Stored entries:
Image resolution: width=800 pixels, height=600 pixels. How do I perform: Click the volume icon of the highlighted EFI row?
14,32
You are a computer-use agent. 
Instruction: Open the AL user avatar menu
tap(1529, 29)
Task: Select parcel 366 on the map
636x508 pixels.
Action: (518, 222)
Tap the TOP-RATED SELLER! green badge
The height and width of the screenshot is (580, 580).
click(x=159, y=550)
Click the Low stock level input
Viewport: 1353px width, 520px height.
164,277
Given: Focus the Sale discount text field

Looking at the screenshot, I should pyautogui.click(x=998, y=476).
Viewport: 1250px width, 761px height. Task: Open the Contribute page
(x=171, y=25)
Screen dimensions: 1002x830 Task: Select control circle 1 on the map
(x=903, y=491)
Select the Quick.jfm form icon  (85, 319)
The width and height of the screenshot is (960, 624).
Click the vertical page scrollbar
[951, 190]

**EXERCISE DIRECTIONS**
There is a line above that contains "Screen dimensions: 1002x830". Copy it and all later lines through the last, exactly, and leave out the rest.

**RESPONSE AREA**
Screen dimensions: 1002x830 Task: Select control circle 1 on the map
(x=903, y=491)
Select the Quick.jfm form icon  (85, 319)
The width and height of the screenshot is (960, 624).
Click the vertical page scrollbar
[951, 190]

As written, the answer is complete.